Iván y yo éramos solo amigos, Raúl me caía bien, pero nada más.  Recién había terminado con Yedriel y no me interesaba envolverme con nadie.  Muchos amigos?  Sí.  Algo con alguien? Sin duda alguna, NO.

Mientras Kendra manejaba, mi mente estaba en el espacio sideral.  Ella hablaba por teléfono, ignorándome completamente. 

Llegamos, el lugar estaba repleto de personas.  Caminaba llena de inseguridad, tenía miedo de quien me pudiera encontrar.  Me limité a caminar detrás de Kendra con mi cabeza abajo.

“Hola” escuché una voz decirme mientras pasábamos cerca de la barra; Kendra continuando su paso junto a unas amigas.

Levanté mi mirada y me sorprendí al ver a Raúl sonriéndome.

“Hola” le dije sorprendida.  No sé porqué no lo reconocí en el momento.

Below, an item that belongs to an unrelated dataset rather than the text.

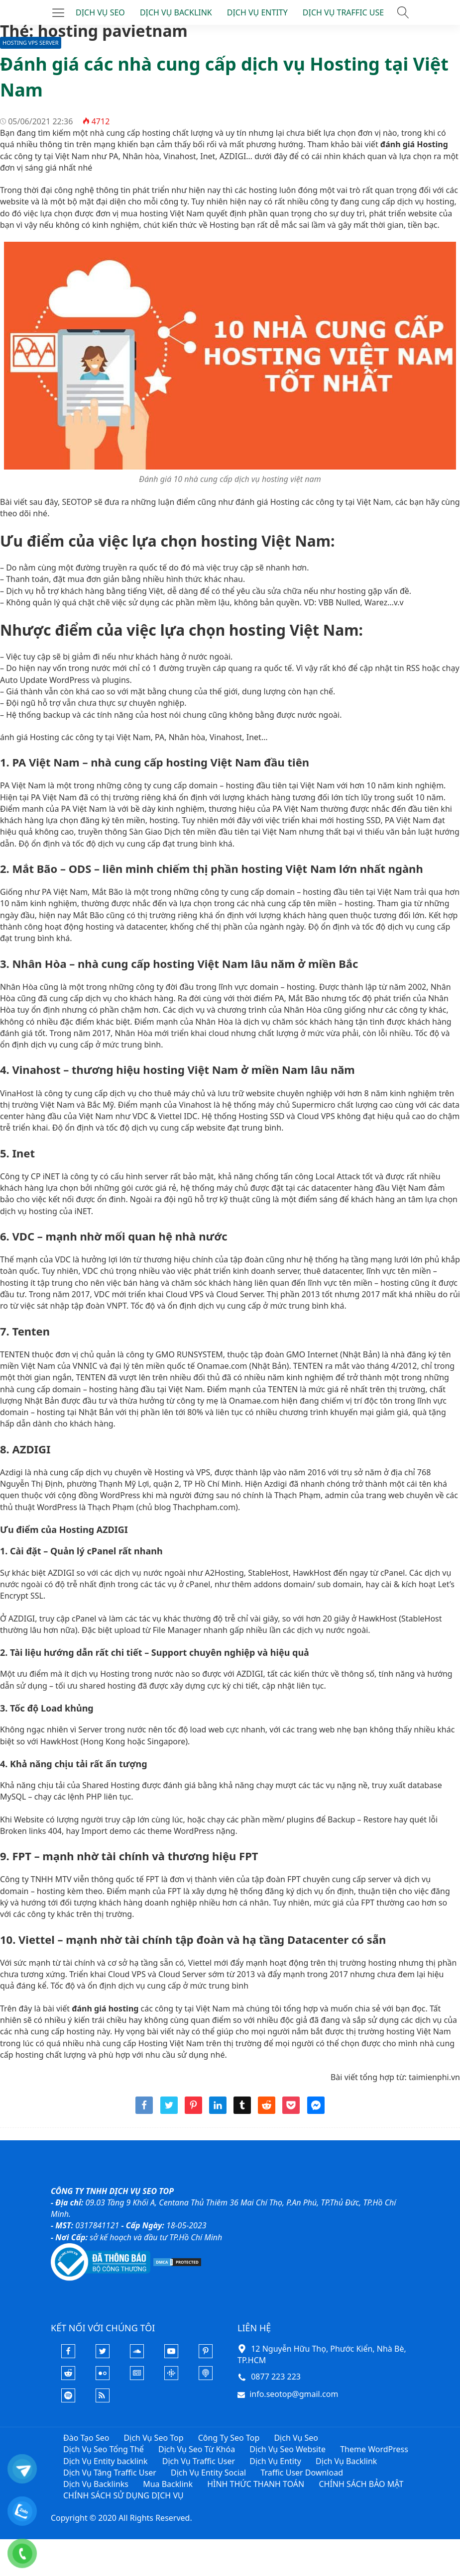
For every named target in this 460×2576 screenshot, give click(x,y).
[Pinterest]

“Cómo estás?” me preguntó mientras yo miraba a la persona con quien estaba.

“Bien” me sentía tan estúpida por mi actitud, que no podía hablar mucho.

“El es Eliseo, un amigo.  Eliseo, ella es Estefanía, de quien te estaba hablando.”

“Mucho gusto” dijo él extendiendo su mano para estrechar la mía.

“El gusto es mío” le respondí.

“Bueno Raúl, voy a dar una vuelta.  Los dejo solos” y sin decir más, Eliseo desapareció entre la multitud de gente.

“Buscamos un área menos transitada?” me preguntó Raúl.

“Seguro” dije y comencé a caminar a su lado.

Logramos salir del mar de personas y llegamos a un área al aire libre.  La vista a la playa era hermosa, y aun, con todo y música, podías apreciar el sonido del vaivén de las olas.

“Esta hermosa la noche” comenté apoyando mi cuerpo de la baranda de madera y contemplando el hermoso paisaje frente a mí. 

“Tienes razón.  Me alegró mucho verte aquí.  Te llamé varias veces pero no tuve suerte.”